Nikolai
My phone pinged the second I stepped into the elevator.
It wasn’t an alert most people would notice. Just a soft vibration in my coat pocket, followed by a barely perceptible flash across the lock screen. But it wasn’t from my security system.
It was from Ivan.
I swiped to open the encrypted message, eyes scanning the feed as the elevator rose in smooth silence toward the penthouse.
Data Event: External Communication Triggered. User: Sloane Kingsley
Device: Primary Terminal—Office
Time: 17:37
Program Accessed: Encrypted Comms (Custom build)
Connection: Ghost—VPN route masked through Prague, rerouted to Toronto node
Transcript attached (partial):
I opened the file, and there it was.
Sloane: I need out. Full ghost. One shot. No trace. Disappear for six months minimum.
I stared at the screen, jaw tight, pulse thrumming steady behind my temples as I read the rest of the conversation. The cursor blinked. Her words echoed in my mind like they were whispered straight into my ear.
Sloane: I was born sure. He thinks he owns me. Let’s show him what I do to kings.
She thought this was like a game of chess, but she hadn’t realized the queen she was trying to protect was already in my pocket, and I’d been playing with knives, not pawns.
The elevator doors opened, and I stepped into the silence of the penthouse. Her scent hit me first—lavender, clean skin, something faintly floral clinging to the air. It wrapped around the space like she already belonged here. I could hear her moving in the other room. Light footsteps. Soft shuffling.
I crossed the living room, footsteps soundless over polished stone, tension simmering low in my gut. My hands balled into fists, jaw set hard. All I could see was the way she had curled up in my lap yesterday morning, moaning, begging, soaking my thigh like the sweetest fucking thing I’d ever touched.
And now she wanted to run?
No.
Not without consequences.
My belt was still looped through my trousers. Thick, dark leather. I could already imagine what she’d look like draped over the bed, face buried in the sheets, her bare ass red and trembling, every inch of her aching from the lesson she’d asked for the second she typed that message.
She needed to learn what it meant to belong to me.
She wanted to act like she wasn’t mine?

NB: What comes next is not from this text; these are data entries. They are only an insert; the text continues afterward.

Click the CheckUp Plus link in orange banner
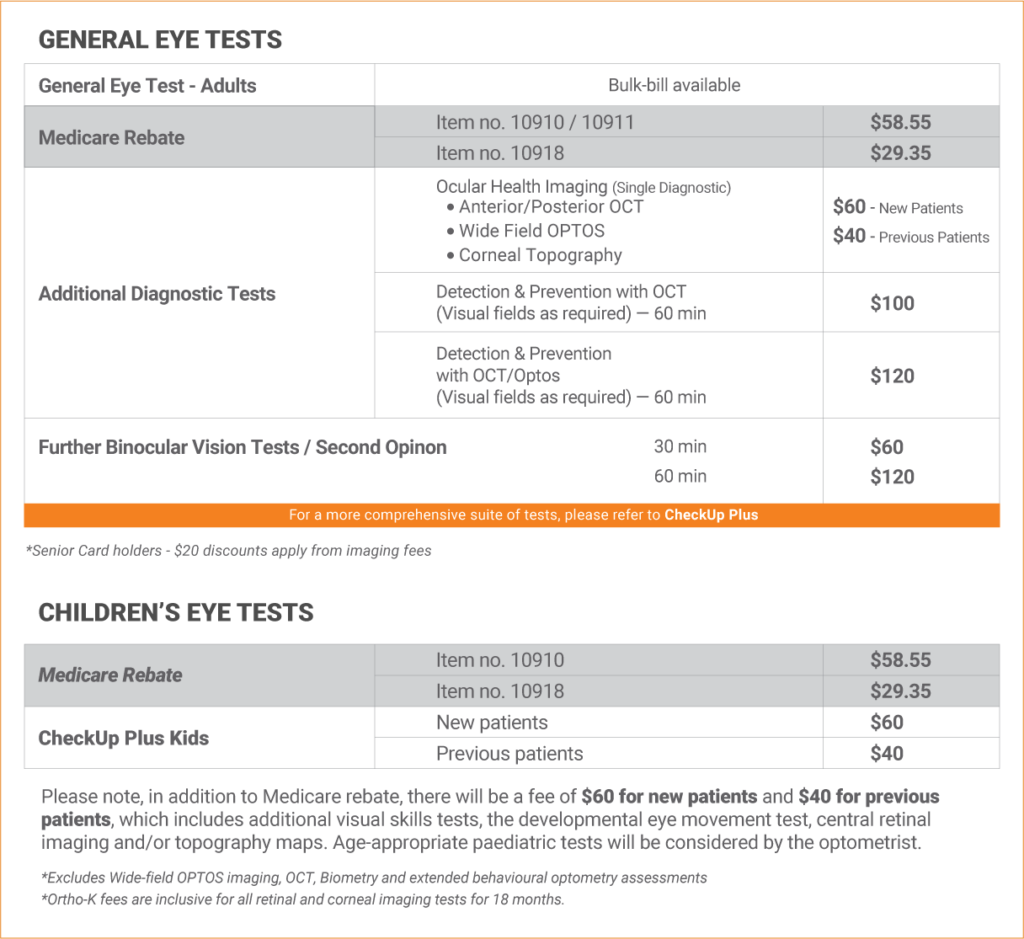 [711, 515]
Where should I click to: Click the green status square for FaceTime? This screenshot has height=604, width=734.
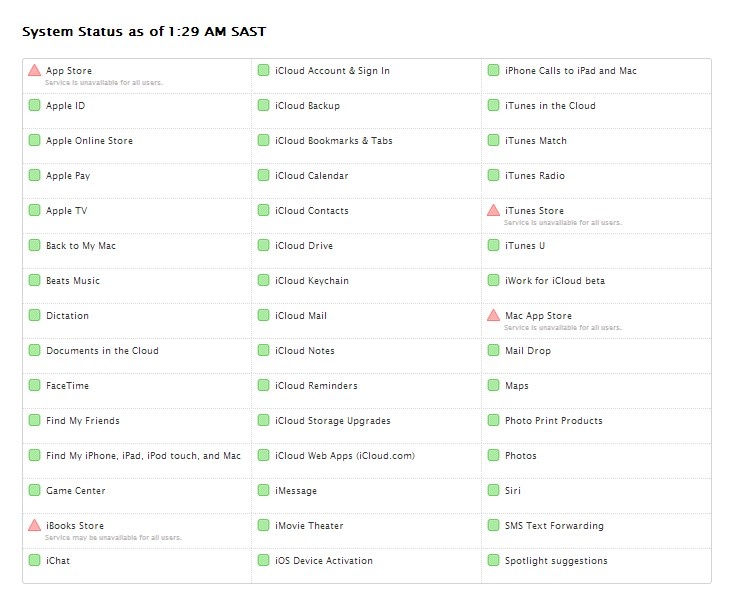pyautogui.click(x=34, y=386)
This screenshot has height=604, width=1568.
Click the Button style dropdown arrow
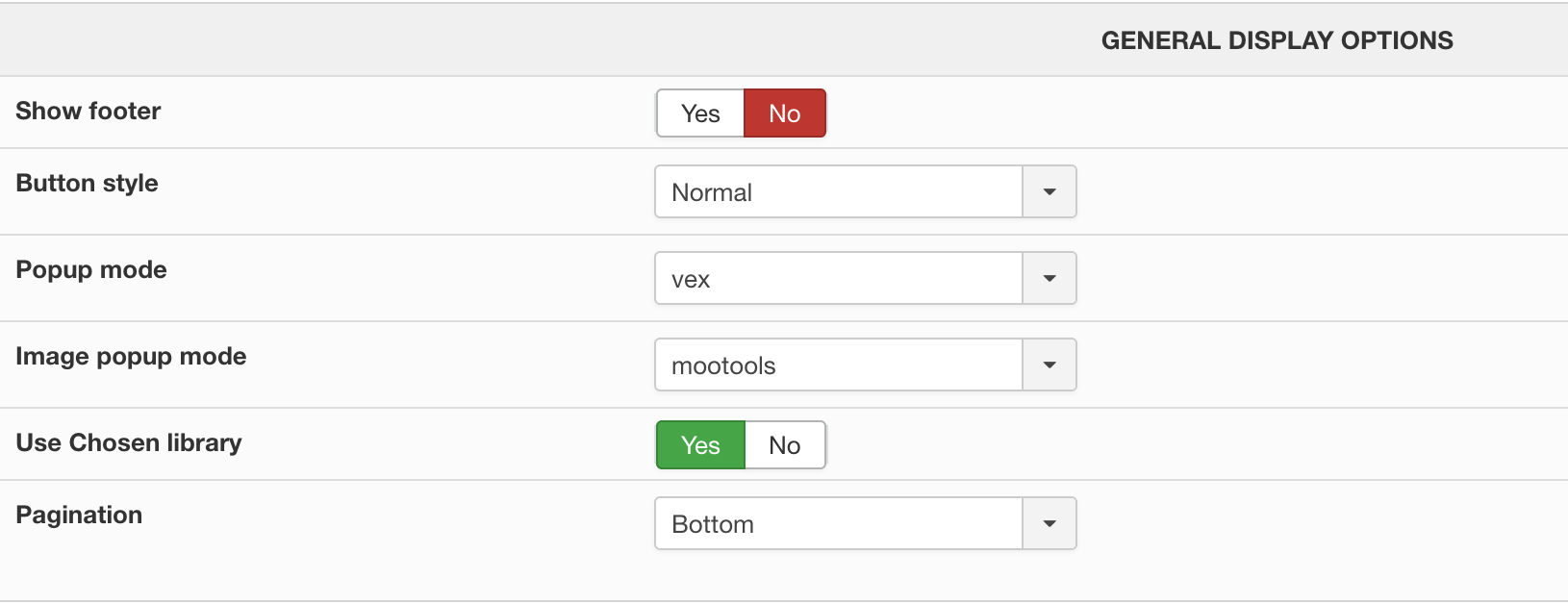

Then maybe I needed to remind her with something she’d feel every time she sat for the next few days. Maybe I needed to make her say thank you for every single strike until her throat was raw and the blankets beneath her were soaked with her tears.
My phone rang before I could reach for my belt. A call, loud and intrusive. I glanced at the screen and swore under my breath.
Charles Kingsley.
I answered on the third ring, stepping into my office and shutting the door behind me.
“Nikolai.”
“Mayor.” My voice was smooth, but the dangerous edge was still there.

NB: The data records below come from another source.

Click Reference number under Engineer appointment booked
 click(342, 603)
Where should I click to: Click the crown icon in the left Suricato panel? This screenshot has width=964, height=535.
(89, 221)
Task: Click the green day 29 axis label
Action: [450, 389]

I didn’t have patience for this right now. His voice was tight, measured, but I could hear the strain under the polish. Something had shaken him.
“I’m hearing things.”
“People talk, Kingsley.”
“I’m hearing my daughter’s name,” he snapped, sharper this time. “From people I shouldn’t be hearing it from.”
That got my full attention.
“She’s been here,” I said flatly. “Fed. Safe. Under my watch. Anything she did before I took her in is your problem, not mine.”

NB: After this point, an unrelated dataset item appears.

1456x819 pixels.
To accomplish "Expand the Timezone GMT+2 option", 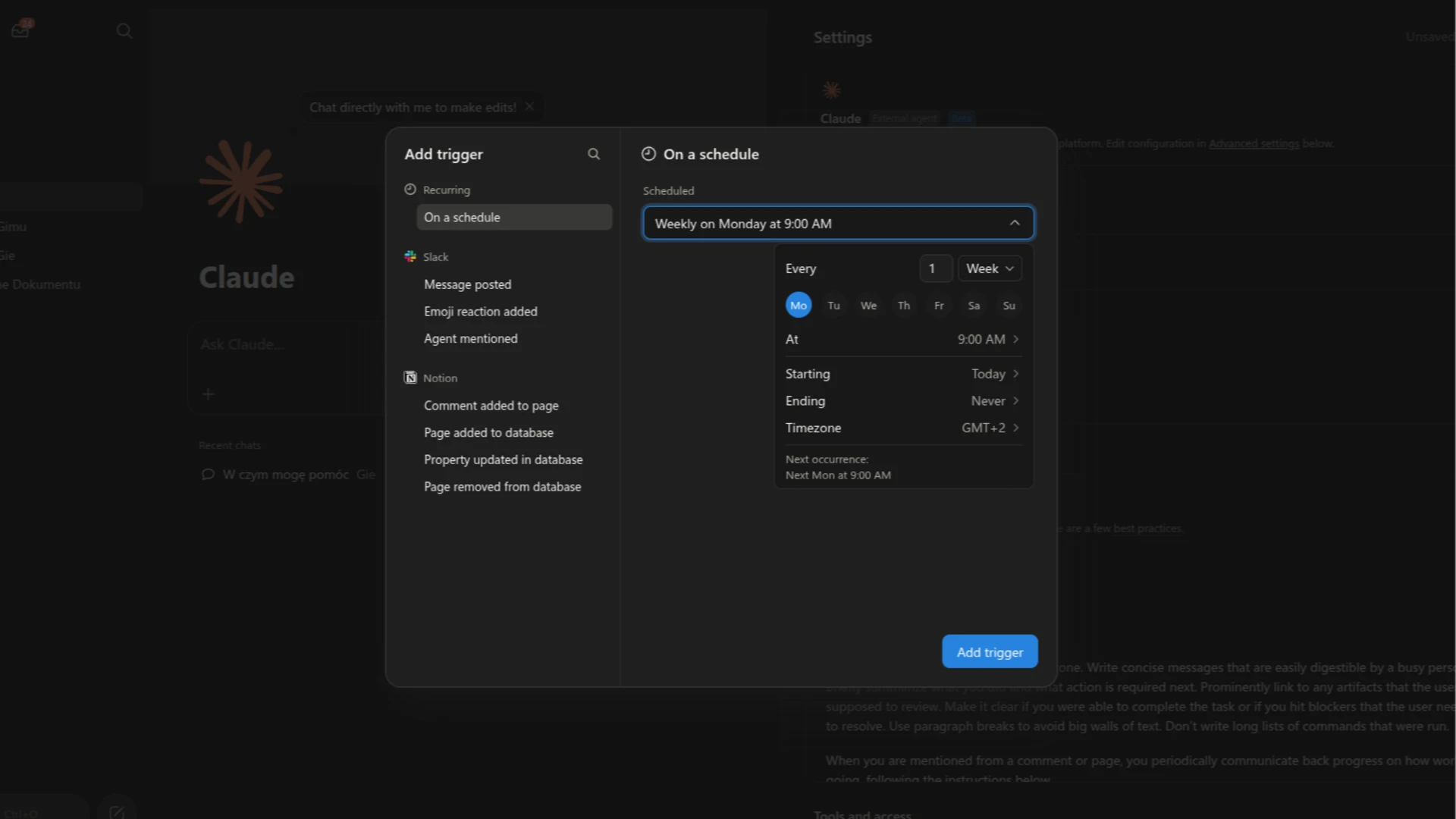I will 903,428.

He exhaled, hard. I could hear the tension unraveling through the line.
“One of my senior donors—Dalton—lost a small fortune betting on the Moretti fight. He swears the odds shifted right before the match, and he’s not the only one. Word is someone manipulated the perception. Someone with access. Someone tied to you.”
Of course. Gregory Dalton: slimy, smug bastard with more secrets than tax returns. The kind of man who drank too much at country clubs and tried to buy the city behind closed doors. And he just happened to be wrapped around the campaign of Jack Stillwell.
Stillwell. The one man that Kingsley actually feared.
“You think your daughter’s little hustle just handed Stillwell ammunition, don’t you?” I said.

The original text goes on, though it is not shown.